Stored data entries:
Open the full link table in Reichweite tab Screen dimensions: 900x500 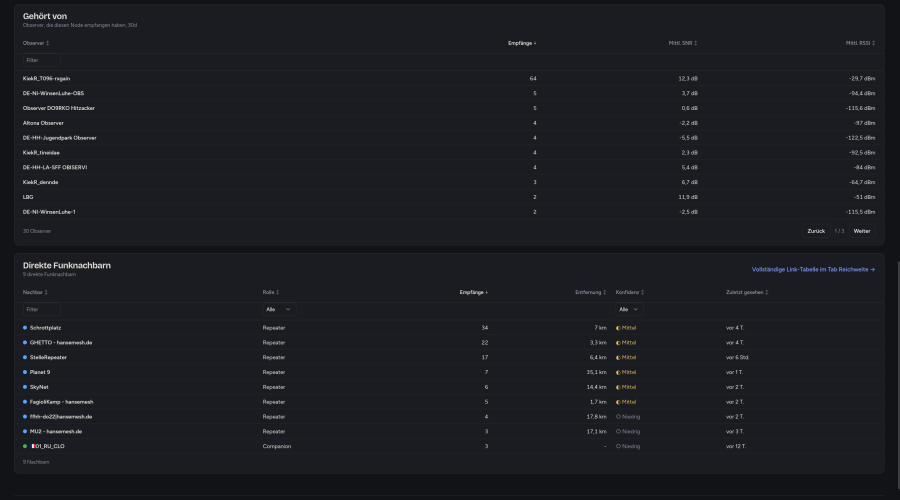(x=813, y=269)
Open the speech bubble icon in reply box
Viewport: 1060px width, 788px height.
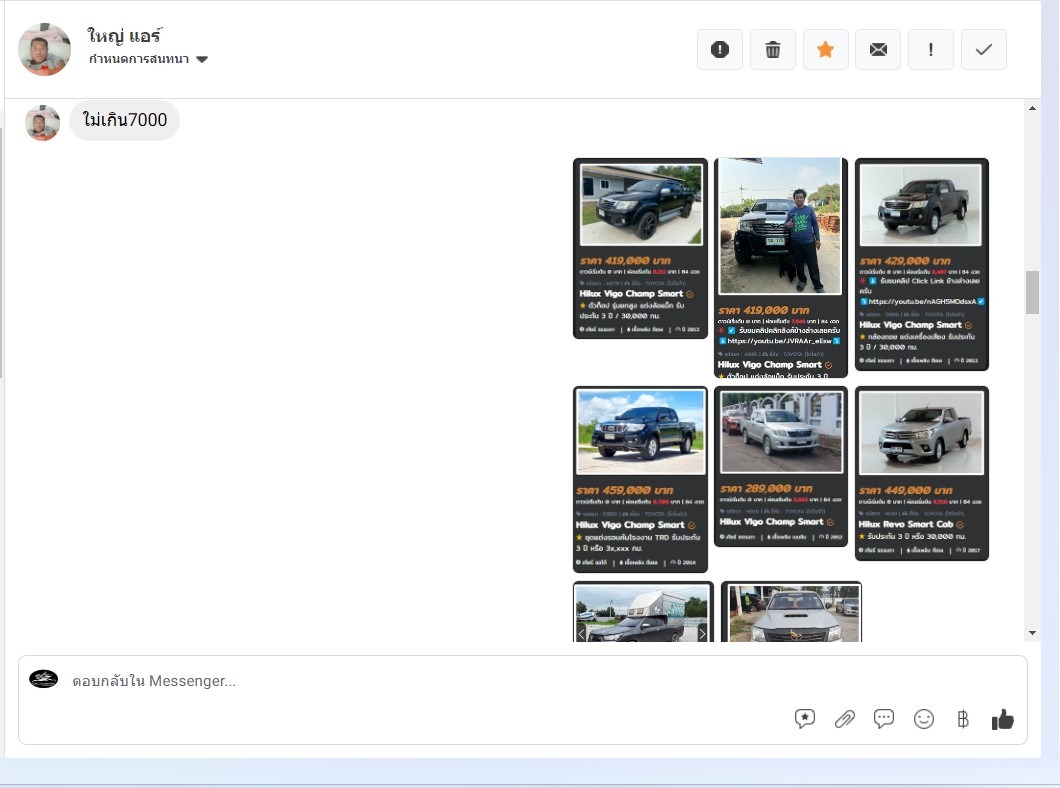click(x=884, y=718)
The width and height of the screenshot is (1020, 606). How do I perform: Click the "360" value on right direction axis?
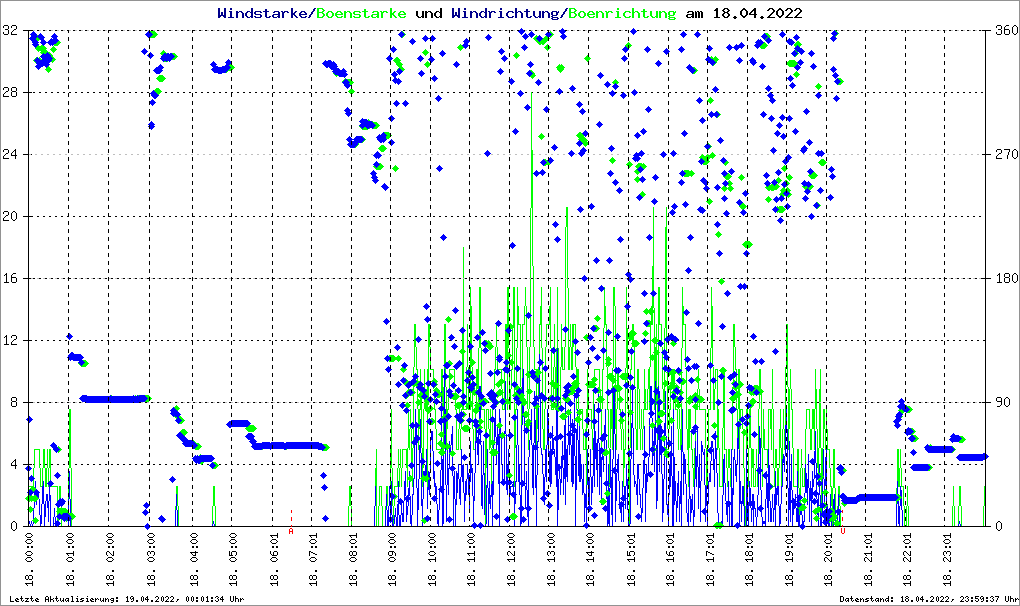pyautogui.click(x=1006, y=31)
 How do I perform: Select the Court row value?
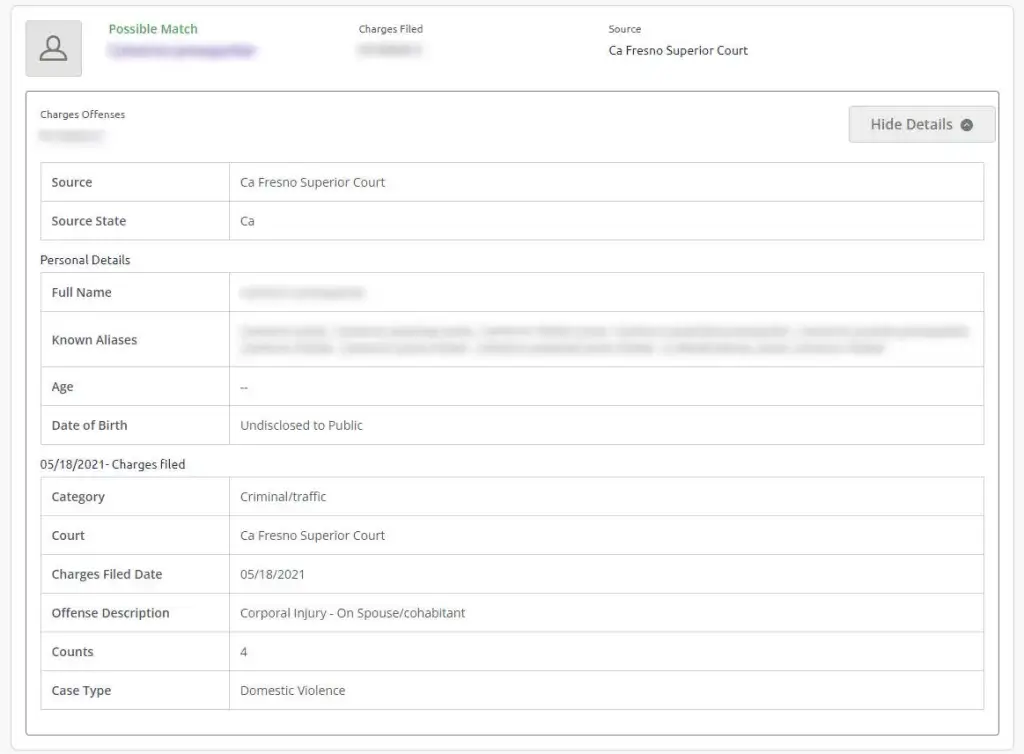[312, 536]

WHAT IS REQUIRED:
To answer, repeat exactly the lines from the line containing "The width and" through the last line of the data above, leaving out all pictures.

RESPONSE TO THE TASK:
The width and height of the screenshot is (1020, 606). How do I perform: Click the "360" value on right direction axis?
pyautogui.click(x=1006, y=31)
 How do I perform: Select the Court row value?
[312, 536]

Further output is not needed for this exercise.